_The request:_ Set out the rows below as a numbered list, skipping any blank lines.

==== Record excerpts ====

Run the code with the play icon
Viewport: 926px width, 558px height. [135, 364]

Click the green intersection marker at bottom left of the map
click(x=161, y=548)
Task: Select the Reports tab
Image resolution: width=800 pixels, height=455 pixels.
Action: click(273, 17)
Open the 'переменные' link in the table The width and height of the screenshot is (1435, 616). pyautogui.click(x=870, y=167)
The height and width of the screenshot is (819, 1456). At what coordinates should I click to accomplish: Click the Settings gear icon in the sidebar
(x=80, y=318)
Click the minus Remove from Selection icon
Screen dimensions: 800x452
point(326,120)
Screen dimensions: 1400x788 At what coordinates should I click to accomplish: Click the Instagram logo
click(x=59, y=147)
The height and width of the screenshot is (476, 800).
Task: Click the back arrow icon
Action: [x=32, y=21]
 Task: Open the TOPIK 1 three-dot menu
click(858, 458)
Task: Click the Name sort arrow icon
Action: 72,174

====

_Result for this exercise:_
1. Run the code with the play icon
2. Viewport: 926px width, 558px height. [135, 364]
3. Click the green intersection marker at bottom left of the map
4. click(x=161, y=548)
5. Task: Select the Reports tab
6. Image resolution: width=800 pixels, height=455 pixels.
7. Action: click(273, 17)
8. Open the 'переменные' link in the table The width and height of the screenshot is (1435, 616). pyautogui.click(x=870, y=167)
9. The height and width of the screenshot is (819, 1456). At what coordinates should I click to accomplish: Click the Settings gear icon in the sidebar
10. (x=80, y=318)
11. Click the minus Remove from Selection icon
12. Screen dimensions: 800x452
13. point(326,120)
14. Screen dimensions: 1400x788 At what coordinates should I click to accomplish: Click the Instagram logo
15. click(x=59, y=147)
16. The height and width of the screenshot is (476, 800).
17. Task: Click the back arrow icon
18. Action: [x=32, y=21]
19.  Task: Open the TOPIK 1 three-dot menu
20. click(858, 458)
21. Task: Click the Name sort arrow icon
22. Action: 72,174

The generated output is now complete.